Assumir essa responsabilidade não é confortável. É muito mais fácil permanecer no lugar da vítima. Dói admitir que fomos nós que alimentamos o ciclo. Mas ao mesmo tempo, é libertador saber que, se a responsabilidade é nossa, a mudança também está ao nosso alcance.
Por que escolhemos permanecer na dor?
Porque é mais familiar. Porque fomos ensinadas a cuidar de todos, menos de nós. Porque aprendemos que ser forte é aguentar tudo calada. Porque acreditamos que só somos amadas se nos sacrificarmos. Porque, em algum momento, confundimos dor com amor. E quebrar esse sistema — esse sistema que molda o feminino como suporte de tudo — dói. Mas também nos reconstrói.
Somos colo para todos, menos para nós. Mas chega um momento em que ou você segue em frente, ou toma veneno emocional todos os dias esperando que algo externo mude. A cura começa quando entendemos que não é justo esperar que o mundo nos salve. A cura começa quando decidimos, de verdade, ser o próprio lar.
A caverna e o propósito
Há fases em que tudo parece escuro. Que parece que andamos em outra dimensão, sempre buscando uma tribo, mas sem querer interagir. Porque ainda estamos curando. E curar, às vezes, exige silêncio. Exige caverna. E outras vezes, exige voz. Eu escolhi curar em voz alta. Escolhi mostrar que há um caminho. Não um caminho perfeito — mas um caminho verdadeiro.
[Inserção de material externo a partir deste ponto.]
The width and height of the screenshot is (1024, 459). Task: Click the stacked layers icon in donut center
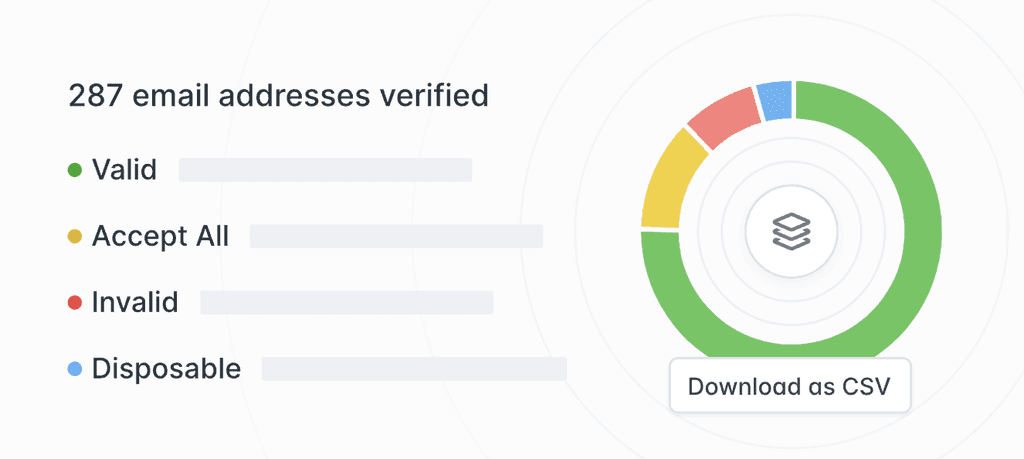791,231
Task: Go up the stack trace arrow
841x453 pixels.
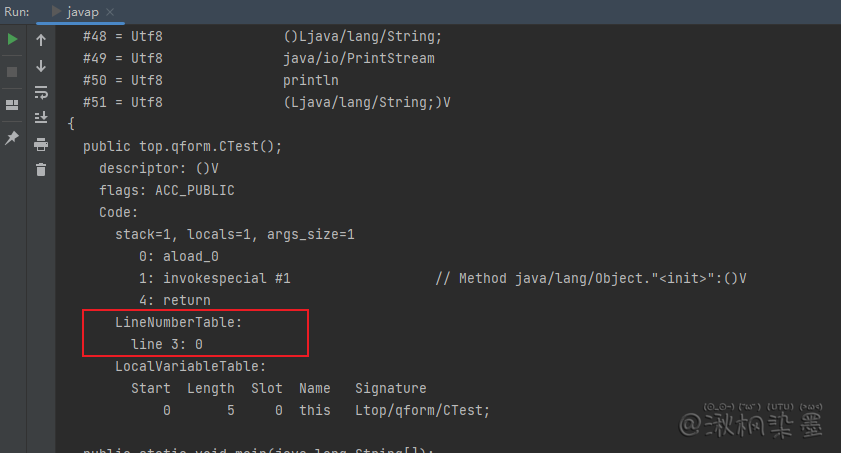Action: (41, 40)
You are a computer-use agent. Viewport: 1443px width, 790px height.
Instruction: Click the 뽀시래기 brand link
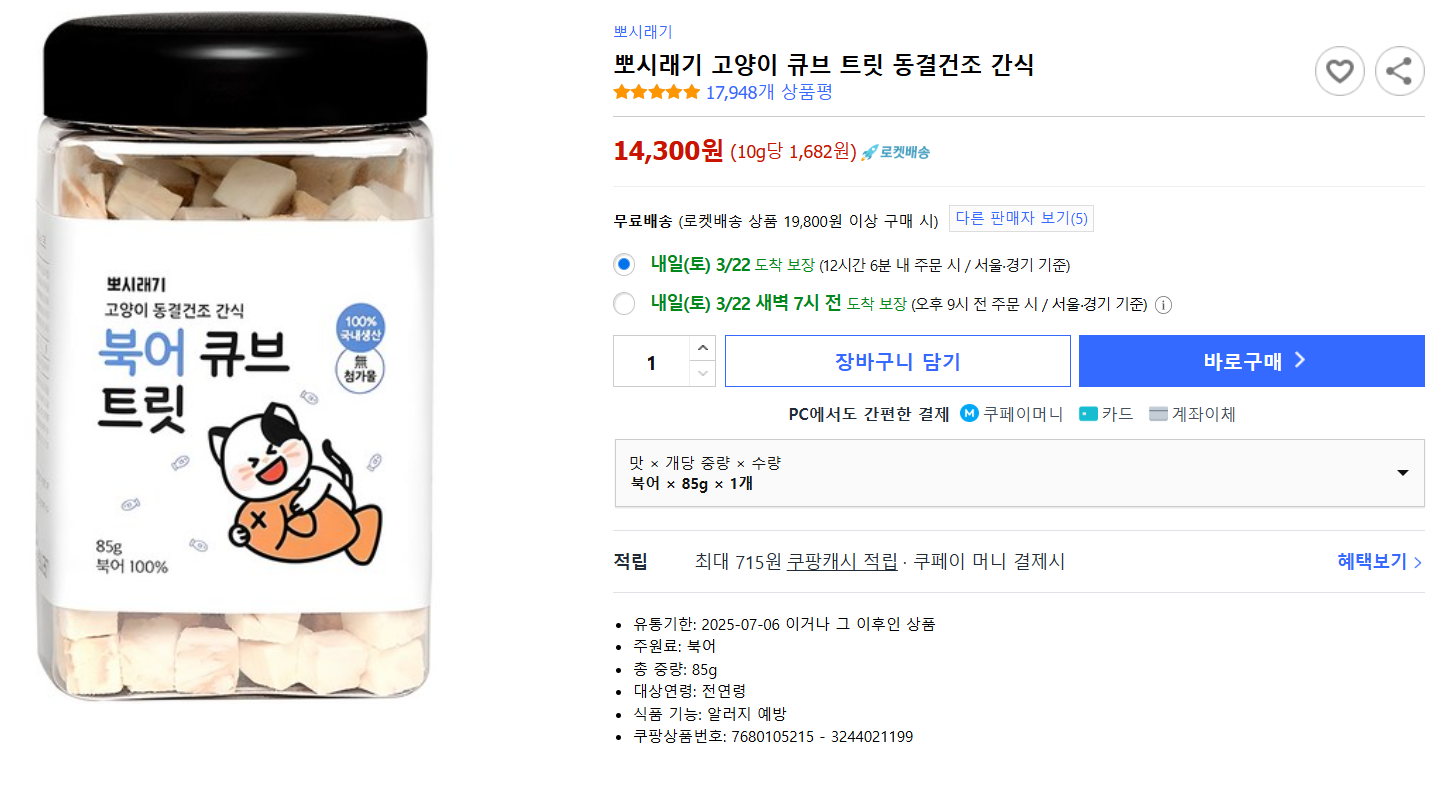click(x=642, y=32)
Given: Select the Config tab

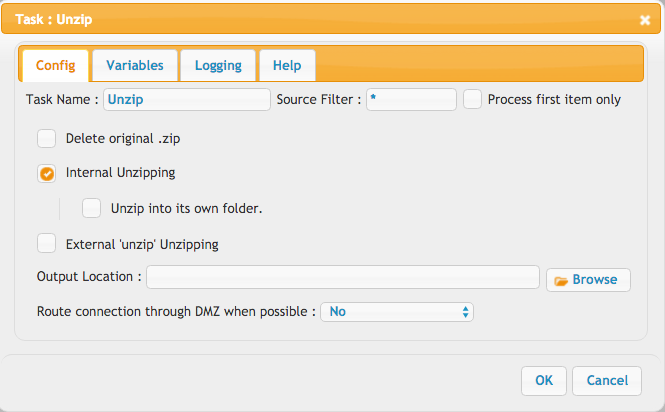Looking at the screenshot, I should [56, 65].
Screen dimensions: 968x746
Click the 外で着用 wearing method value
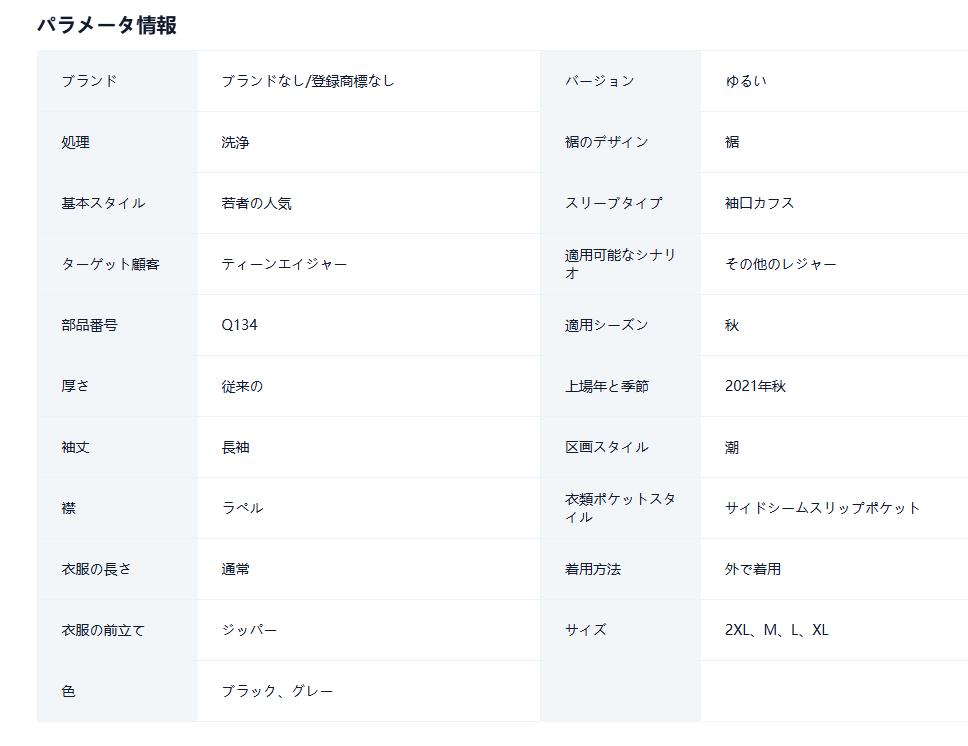coord(753,569)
Quando você encontra pessoas vivendo o que você já viveu, e consegue oferecer a elas aquilo que você precisou e não teve, tudo começa a fazer sentido. A dor encontra propósito. A ferida vira medicina. E aí você entende: não sangrou em vão.
Quando uma mulher cura, todas ao redor são tocadas
Eu acredito na cura. Acredito que a dor é uma ponte para o propósito. Mas também acredito que não precisamos mais aprender só pela dor. Acredito que somos Deuses de nós mesmos. Que somos parte de algo muito maior, muito mais amoroso.
E acima de tudo, acredito no poder da cura feminina. Porque quando uma mulher cura, ela não cura apenas a si mesma. Ela cura sua linhagem. Ela cura sua filha. Suas irmãs. Suas amigas. Ela cura até mesmo o masculino ao seu redor, porque começa a mostrar uma nova forma de se relacionar.
Este texto é um marco. Um lembrete de que aqui é só o começo. Outras virão. Outras se curarão. E talvez, leiam isso na noite escura da alma e sintam que não estão sozinhas. Que existe saída. Que existe colo. Que existe caminho.
Esse é o verdadeiro milagre da cura: ela começa em nós, mas nunca termina em nós.